# [Texte choisi]
********

Depuis qu’Aristote en avait démonté la mécanique, le monde gréco-chrétien vivait sous le règne d’une Raison visant des buts, or tout avait changé dans les années 1870 sous l’action des Stanley Jevons en Grande-Bretagne, Léon Walras en France et Carl Menger en Autriche : la Raison s’était transformée en allocation optimale de ressources rares selon l’utilité subjective.
Dès ce jour, la fin ne définirait plus les moyens, ce seraient la minimisation des coûts et la maximisation des profits qui deviendraient des fins en soi. Le résultat aurait cessé d’être un objectif visé initialement, pour devenir « pragmatiquement » quoi que ce soit que l’on constate à l’arrivée. Libre à chacun de compter alors les pots cassés, comme il en allait à cette époque de façon navrante d’une Grèce martyrisée.

********

# [Extrait des données]
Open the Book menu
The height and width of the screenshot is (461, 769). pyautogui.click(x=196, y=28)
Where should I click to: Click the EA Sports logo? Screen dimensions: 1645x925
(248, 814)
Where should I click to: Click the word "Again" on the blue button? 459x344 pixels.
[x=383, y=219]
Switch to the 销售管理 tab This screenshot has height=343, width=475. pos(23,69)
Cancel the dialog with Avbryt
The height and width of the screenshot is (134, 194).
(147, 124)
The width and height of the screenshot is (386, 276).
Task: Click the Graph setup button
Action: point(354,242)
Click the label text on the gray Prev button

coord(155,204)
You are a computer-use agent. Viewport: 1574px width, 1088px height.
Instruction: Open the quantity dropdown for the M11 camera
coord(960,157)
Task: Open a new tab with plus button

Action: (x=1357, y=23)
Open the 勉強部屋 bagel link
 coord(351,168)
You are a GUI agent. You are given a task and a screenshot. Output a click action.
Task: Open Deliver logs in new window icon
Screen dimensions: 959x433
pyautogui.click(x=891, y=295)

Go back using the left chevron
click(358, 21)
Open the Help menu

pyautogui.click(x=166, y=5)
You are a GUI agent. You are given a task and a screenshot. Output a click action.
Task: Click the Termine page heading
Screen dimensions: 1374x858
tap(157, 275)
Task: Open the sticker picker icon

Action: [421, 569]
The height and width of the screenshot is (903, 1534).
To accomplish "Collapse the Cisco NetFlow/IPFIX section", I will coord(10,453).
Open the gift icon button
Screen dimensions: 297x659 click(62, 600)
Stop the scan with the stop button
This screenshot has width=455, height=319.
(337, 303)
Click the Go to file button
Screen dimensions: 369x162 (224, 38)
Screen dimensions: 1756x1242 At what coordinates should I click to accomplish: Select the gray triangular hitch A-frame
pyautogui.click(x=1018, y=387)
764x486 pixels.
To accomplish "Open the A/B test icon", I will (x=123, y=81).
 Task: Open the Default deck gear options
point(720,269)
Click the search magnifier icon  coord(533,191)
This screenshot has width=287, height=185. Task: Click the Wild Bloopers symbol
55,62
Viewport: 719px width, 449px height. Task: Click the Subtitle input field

********

# [Travail demandé]
**A.** D'après le texte choisi, en quoi la Raison s'était-elle transformée dans les années 1870 ?
**B.** Extrayez du texte choisi, s'il vous plaît, le passage situé entre « Dès ce jour, la » et « d’une Grèce martyrisée. », ces deux bornes comprises.
Les données ci-dessus forment un matériau à part, indépendant du texte choisi.

# [Corrigé des exercices]
**A.** En allocation optimale de ressources rares selon l'utilité subjective.

**B.**
Dès ce jour, la fin ne définirait plus les moyens, ce seraient la minimisation des coûts et la maximisation des profits qui deviendraient des fins en soi. Le résultat aurait cessé d’être un objectif visé initialement, pour devenir « pragmatiquement » quoi que ce soit que l’on constate à l’arrivée. Libre à chacun de compter alors les pots cassés, comme il en allait à cette époque de façon navrante d’une Grèce martyrisée.